Page excerpt
Ahhh, yes... I see the arrow. Thanks. Boy, is Billy Boy getting an earful.


----------



## mas (Jun 29, 2010)

The Moderator must be swamped trying to audit and keep up.  I don't see my post yet but the last post is as of around 2:30PM yesterday.  I think I sent my post around 4pm so we'll see if it gets posted.  Needless to say, my comments were less than complimentary.  I also posted on the flyertalk  thread.


----------



## jhpetri (Jun 29, 2010)

*post*

Just did mine !!


----------



## pwrshift (Jun 29, 2010)

I've been following Bill Marriotts blog since he started it and do believe he does most of it himself and is sincere.  I get the feeling he will see what we send to him this way, but it does concern me that the number of posts seems hung up since yesterday .. Someone at Marriott is obviously protecting him and his blog and that bothers me for I don't think he would approve of that censorship.


----------



## RBERR1 (Jun 29, 2010)

*Blog with BIll Marriott*

I put a post out there.  You can see it in the open letter to Marriott thread.


----------



## FlyerBobcat (Jun 29, 2010)

pwrshift said:


> I've been following Bill Marriotts blog since he started it and do believe he does most of it himself and is sincere.  I get the feeling he will see what we send to him this way, but it does concern me that the number of posts seems hung up since yesterday .. Someone at Marriott is obviously protecting him and his blog and that bothers me for I don't think he would approve of that censorship.



Are you looking at all the pages???   See this post #29 about using the next/previous page arrows...


----------



## dioxide45 (Jun 29, 2010)

pwrshift said:


> I've been following Bill Marriotts blog since he started it and do believe he does most of it himself and is sincere.  I get the feeling he will see what we send to him this way, but it does concern me that the number of posts seems hung up since yesterday .. Someone at Marriott is obviously protecting him and his blog and that bothers me for I don't think he would approve of that censorship.



You need to click the little tiny next page button at the bottom to see additional comments. There are several pages.


----------



## radmoo (Jun 29, 2010)

My post is there as well as MANY others, and almost all say pretty much same thing.  Let's hope that Bill Marriott along with the rest of executive management hear what owners are saying.  Perhaps we'll see some adjustments?  FOr the record, I have received no official notification as yet.  Were it not for TUG, I'd be clueless!!

Dataset content
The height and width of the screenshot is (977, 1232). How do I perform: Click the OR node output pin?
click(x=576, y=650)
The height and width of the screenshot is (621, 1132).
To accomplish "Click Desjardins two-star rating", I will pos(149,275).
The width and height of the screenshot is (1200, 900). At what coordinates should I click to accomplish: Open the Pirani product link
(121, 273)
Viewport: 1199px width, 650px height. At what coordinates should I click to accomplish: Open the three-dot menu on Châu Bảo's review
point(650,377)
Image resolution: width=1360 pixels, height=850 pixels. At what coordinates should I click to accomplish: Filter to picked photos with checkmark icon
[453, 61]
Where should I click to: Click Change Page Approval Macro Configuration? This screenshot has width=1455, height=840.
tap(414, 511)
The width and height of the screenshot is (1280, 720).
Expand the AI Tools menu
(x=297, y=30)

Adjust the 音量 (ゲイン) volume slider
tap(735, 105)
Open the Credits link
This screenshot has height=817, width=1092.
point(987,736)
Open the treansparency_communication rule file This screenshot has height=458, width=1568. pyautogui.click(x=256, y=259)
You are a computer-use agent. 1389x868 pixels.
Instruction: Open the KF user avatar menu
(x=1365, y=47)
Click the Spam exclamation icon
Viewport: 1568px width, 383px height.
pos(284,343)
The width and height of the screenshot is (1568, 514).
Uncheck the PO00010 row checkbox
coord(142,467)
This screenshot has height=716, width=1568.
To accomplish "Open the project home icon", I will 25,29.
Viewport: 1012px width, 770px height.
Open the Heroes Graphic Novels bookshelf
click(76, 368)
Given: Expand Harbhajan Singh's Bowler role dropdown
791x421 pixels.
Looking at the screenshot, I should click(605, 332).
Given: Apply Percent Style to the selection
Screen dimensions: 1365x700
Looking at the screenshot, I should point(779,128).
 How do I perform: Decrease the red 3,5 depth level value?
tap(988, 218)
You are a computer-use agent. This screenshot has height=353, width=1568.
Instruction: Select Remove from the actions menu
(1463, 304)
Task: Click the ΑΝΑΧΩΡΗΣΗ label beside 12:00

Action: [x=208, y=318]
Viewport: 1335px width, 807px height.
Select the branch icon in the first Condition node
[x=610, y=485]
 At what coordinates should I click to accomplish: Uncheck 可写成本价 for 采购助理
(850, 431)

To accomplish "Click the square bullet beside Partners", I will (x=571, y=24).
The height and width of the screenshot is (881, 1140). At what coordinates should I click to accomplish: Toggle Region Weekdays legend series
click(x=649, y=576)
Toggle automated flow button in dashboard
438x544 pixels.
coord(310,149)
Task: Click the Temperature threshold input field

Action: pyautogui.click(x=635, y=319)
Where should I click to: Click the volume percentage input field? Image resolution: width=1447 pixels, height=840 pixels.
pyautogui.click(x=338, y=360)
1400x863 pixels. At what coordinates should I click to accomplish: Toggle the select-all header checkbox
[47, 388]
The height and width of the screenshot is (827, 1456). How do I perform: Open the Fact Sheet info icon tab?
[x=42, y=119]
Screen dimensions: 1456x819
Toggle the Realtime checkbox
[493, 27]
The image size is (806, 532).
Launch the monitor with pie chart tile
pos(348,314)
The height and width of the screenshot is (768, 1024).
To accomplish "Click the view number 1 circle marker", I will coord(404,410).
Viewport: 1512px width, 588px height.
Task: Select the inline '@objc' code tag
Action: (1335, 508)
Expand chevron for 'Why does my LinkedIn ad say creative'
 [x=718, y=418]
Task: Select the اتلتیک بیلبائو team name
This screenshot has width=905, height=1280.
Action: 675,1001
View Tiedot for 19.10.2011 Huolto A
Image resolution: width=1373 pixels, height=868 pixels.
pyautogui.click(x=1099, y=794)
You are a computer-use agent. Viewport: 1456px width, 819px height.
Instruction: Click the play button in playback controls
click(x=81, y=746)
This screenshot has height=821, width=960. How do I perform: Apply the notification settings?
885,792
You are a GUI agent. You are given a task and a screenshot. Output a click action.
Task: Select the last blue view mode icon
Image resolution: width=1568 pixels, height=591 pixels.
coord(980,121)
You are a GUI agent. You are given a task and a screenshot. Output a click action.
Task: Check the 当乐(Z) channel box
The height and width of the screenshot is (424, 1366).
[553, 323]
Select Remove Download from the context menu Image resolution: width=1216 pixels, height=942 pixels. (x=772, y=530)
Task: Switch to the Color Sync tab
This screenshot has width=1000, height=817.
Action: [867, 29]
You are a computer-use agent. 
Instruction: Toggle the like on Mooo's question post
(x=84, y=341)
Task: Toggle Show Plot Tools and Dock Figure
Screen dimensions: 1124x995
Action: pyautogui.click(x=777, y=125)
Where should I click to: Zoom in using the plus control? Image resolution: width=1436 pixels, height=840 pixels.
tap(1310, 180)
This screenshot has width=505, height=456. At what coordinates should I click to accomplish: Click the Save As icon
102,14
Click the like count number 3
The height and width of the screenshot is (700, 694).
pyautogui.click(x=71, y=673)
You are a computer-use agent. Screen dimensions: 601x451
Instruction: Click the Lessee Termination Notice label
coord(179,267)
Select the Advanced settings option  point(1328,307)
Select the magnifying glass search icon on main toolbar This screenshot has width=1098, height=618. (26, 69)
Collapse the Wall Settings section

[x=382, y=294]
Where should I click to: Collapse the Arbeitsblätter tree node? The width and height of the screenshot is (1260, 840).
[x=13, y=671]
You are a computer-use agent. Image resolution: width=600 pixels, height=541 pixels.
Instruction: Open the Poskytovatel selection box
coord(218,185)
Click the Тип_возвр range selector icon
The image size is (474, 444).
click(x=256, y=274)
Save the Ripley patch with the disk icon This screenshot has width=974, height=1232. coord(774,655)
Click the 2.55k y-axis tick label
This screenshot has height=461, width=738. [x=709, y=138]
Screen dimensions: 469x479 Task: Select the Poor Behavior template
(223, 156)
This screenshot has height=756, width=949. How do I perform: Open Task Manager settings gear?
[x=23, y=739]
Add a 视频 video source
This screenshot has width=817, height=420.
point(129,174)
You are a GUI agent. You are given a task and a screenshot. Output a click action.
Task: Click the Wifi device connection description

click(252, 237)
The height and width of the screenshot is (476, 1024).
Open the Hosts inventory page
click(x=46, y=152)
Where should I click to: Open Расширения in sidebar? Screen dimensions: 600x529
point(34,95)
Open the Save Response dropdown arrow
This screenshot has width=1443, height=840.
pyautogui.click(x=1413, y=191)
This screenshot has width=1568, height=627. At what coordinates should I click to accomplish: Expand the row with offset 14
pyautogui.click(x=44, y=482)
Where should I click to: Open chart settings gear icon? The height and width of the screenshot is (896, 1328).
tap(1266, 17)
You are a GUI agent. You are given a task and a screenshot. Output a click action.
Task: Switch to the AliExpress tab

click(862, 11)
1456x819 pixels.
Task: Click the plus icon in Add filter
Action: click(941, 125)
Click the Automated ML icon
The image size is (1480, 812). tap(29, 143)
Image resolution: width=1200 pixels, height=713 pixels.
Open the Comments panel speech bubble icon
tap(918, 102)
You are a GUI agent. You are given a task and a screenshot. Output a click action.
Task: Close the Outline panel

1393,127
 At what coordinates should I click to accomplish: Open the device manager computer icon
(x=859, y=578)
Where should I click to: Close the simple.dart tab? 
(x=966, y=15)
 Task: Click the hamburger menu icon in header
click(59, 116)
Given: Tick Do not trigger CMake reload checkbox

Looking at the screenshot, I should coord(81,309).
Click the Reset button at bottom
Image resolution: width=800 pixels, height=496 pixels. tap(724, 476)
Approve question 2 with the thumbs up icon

Given request
Answer from the forum thread:
(a) According to mas, what time was the last visible post on the blog made?
(b) What does dioxide45 say to click to see more comments?
(c) Without what would radmoo be clueless?

Task result
(a) Around 2:30PM yesterday.
(b) The little tiny next page button at the bottom.
(c) TUG.